A Moon-Mars Gateway station is another way to extend fulfillment of the Astronaut Rescue and Return Treaty with the Chinese program as they extend their heavy-lift vehicle and deep space operational capabilities. The same legal mechanism can also extend to the lunar surface when that option is created.
What has not been determined are the rescue obligations that would apply to nations under the treaty to commercial astronauts, or the financial obligations of commercial operators to compensate nations for such services via insurance or bonding mechanisms typical of existing commercial financial tools for risk reduction. These options can extend humanitarian obligations into the organizational fabric of space commerce as well.
Another collaborative opportunity exists with the opportunity to create a cislunar communications architecture that will enable the many nations planning lunar orbiters to provide a redundant communications system that is delay and disruption tolerant. Certain communications elements are already being planned by various national space agencies and companies that could be combined through development of an international inter-operability standard and an international public private partnership framework.
Such approaches could also be used later for navigation systems, power generation and transmission through power-beaming satellites, and eventual space solar power systems. This is another Apollo-style peaceful multi-win opportunity for the nation’s space program, economy, and position of leadership!

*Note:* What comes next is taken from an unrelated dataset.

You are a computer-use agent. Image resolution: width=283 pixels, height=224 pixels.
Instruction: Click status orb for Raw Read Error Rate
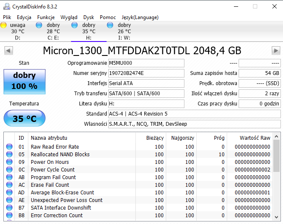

The current Congress and administration seems open to also advance the legal framework for commercial provision of these services and facilities under the regulatory authority of US government under the Outer Space Treaty. Similarly, the financial infrastructure for development of these global opportunities must also support transparent and regulated international investments by providing protections for both domestic and foreign capital investment.
At a time of increased international tension and threats of military action, the US National Space Council can promote a national space policy that can promote a variety of opportunities for a peaceful path forward that adds to national capabilities and national wealth and that also provides many multi-win international and commercial opportunities. An International Lunar Decade campaign can encourage expanded international participation and increased resources devoted to opening new, shared frontiers and economic space investment options. The provision the resources available in space to meet the requirements of sustainable development on Earth will be enabled by free people and markets. The legal framework must include those included in the Declaration of Human Rights.
Our Apollo program lessons have shown us that encouraging and aligning our national space program to share common horizons and frontiers with the larger community of spacefaring nations is a winning strategy. These options can provide a peaceful path to the use of space resources for the global market as we extend human presence in space. This path is consistent with the historic success of the Apollo program in preserving global peace, projecting global goodwill, and providing increased economic growth and other social and educational benefits.